**Document**:
* * * * * * * * *

Most people nowadays, it has to be said, underestimate the resiliency of the modern nation-state. A US government faced with a severe economic crisis has plenty of options. It can respond to a market crash by flooding the economy with essentially free credit, as Japan did after the 1990 stock debacle. It can respond to currency collapse by abandoning its old currency and issuing a new one with solid backing, as Germany did in the 1920s to end its bout of hyperinflation. It can manipulate markets, nationalize industries, enact wage and price controls, levy punitive tariffs and embargoes, subsidize basic necessities for the population, and impose rationing of fuel and food. If necessary, it can declare martial law and use the military and National Guard to restore civil order. All of these things have taken place in many other countries in the last half century or so, when governments have faced the possibility of chaos. Any or all of them could readily happen here – and for that matter, some already have.

There are still very rough times ahead, to be sure. After a quarter century of reckless borrowing and waste fueled by absurdly extravagant use of the world’s finite energy resources, America is likely to face a period of contraction as bad as the Great Depression, and an economic breakdown on the scale of the one that engulfed Russia after the collapse of the Soviet Union is far from impossible. Still, the United States still existed after the Depression, Russia still exists today, and millions of people came through each of these economic crises with their lives, families, homes, and livelihoods intact.

Thus we can expect the next few decades to see a great deal of economic volatility and wrenching change, and quite probably some very hard times for many people. Energy costs will be impossible to predict as prices spike and crash, trending slowly but very unevenly upwards, and economic sectors dependent on stable access to energy will face a very rough road indeed. On average, those people and industries that require more energy will do worse than those that can make do with less, and those professions that meet actual needs will do much better than those devoted to the mass production of the unnecessary. Two weeks from now, I’ll make some suggestions about how individuals can prepare to deal with the new economic world of the deindustrializing future. Before that, though, it’s necessary to take a second look at the economy and draw some rarely noticed distinctions between the real economy of goods and services and the fictive economy that currently dominates the way goods and services are produced, distributed and sold.


Eligere said...

A wonderfully astute commentary, as always. I look forward to your posts every week.

To your point about fuel inefficient technologies/industries disappearing, I think this has already happened. The Concorde was in service from 1976 until 2003. The reasons for the British Air and Air France decisions to discontinue service rather than care for or replace the aging fleet, are disputed. 9/11 is often mentioned, but none of the 9/11 flights was a Concorde, nor would they have been easy or attractive targets. At between $6000 (discounted) and $12,000 round trip, tickets were still selling well, and the flights were profitable. But regular flights were more profitable, largely because they were far more fuel efficient. The Concorde burned 6 gallons of jet fuel per mile and carried 100 passengers; regular flights burn 5 gallons of fuel per mile and carry 400 passengers.

So that's one example of a retreat from technology prompted, I believe, by the escalating cost of energy.

Nnonnth said...

You have a reader for life!

Can't wait for next week's episode... I know so few who can see the truth about what they do for a living, and whether it actually amounts to anything real at all. The media's 'magical trance', as you put it, is so spellbinding...

* * * * * * * * *

**Recorded data**:
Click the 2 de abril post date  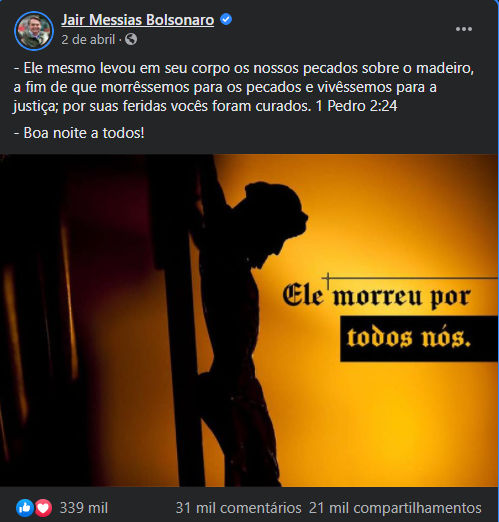click(88, 40)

* * * * * * * * *

**Problem set**:
**1)** Rewrite the paragraph of the piece on economic crisis that begins "Most people nowadays" as a short bulleted list that keeps its main facts.
**2)** Proceed with the piece on economic crisis, starting right after its final sentence.
The data has no connection to the piece on economic crisis.

**The results**:
**1)**
- Most people underestimate how resilient the modern nation-state is.
- A US government facing a severe economic crisis has many options:
  - After a market crash, it can flood the economy with nearly free credit, as Japan did after the 1990 stock debacle.
  - After a currency collapse, it can issue a new, solidly backed currency, as Germany did in the 1920s to end hyperinflation.
  - It can manipulate markets, nationalize industries, impose wage and price controls, levy tariffs and embargoes, subsidize basic necessities, and ration fuel and food.
  - If necessary, it can declare martial law and use the military and National Guard to restore order.
- Many countries have taken these steps in roughly the last half century when facing possible chaos. Any of them could happen in the US, and some already have.

**2)**
Thank goodness you've been thinking about these things, while I was just sitting and meditating! I really don't *trust* most of the lobbies and NGA's to have the correct, practical point of view - perhaps you will talk about this some more sometime? They all seem to've watched 'Star Wars' one too many times, to be convinced that being bravely against 'the man' is the effective response.

Some quiet work to ensure a liveable future would be far better, that's what you're suggesting. I do not want governments to take action on my behalf, I want to act myself - without turning into a survivalist nincompoop. Then if governments do fall into line with reality, they will be welcome - but to rely on them now, in their current state, would be absurd.

If you have any further comments that demarcate that point of view - so well put forward in the book review essay to which you link here - I'd love to hear them. I cannot see it as a coincidence that the rise of alternative spiritualities is accompanying all this. Clearly respect for the earth is amongst the most important changes of worldview our society has to take on board - the rhythms of the seasons and the realities of nature must be deeply understood.

But I think there is even more to it than that. One cannot escape the fact that the mainstream religions are playing a part in the chaos. This is in some sense a huge time of spiritual awakening too. The fact that it all comes together makes for a great time to be a magician!

Thanks again and I will continue to read.

T.R. Elliott said...

Your assessment corresponds exactly with mine. A few years ago, I participated in, but finally grew weary of the obsession over there with doom, death and destruction--which seems to attract the depressed, the displaced, the anti-social, and--unfortunately--a few racists and xenephobes. It grew boring. Years later, I'm not sure that it has changed.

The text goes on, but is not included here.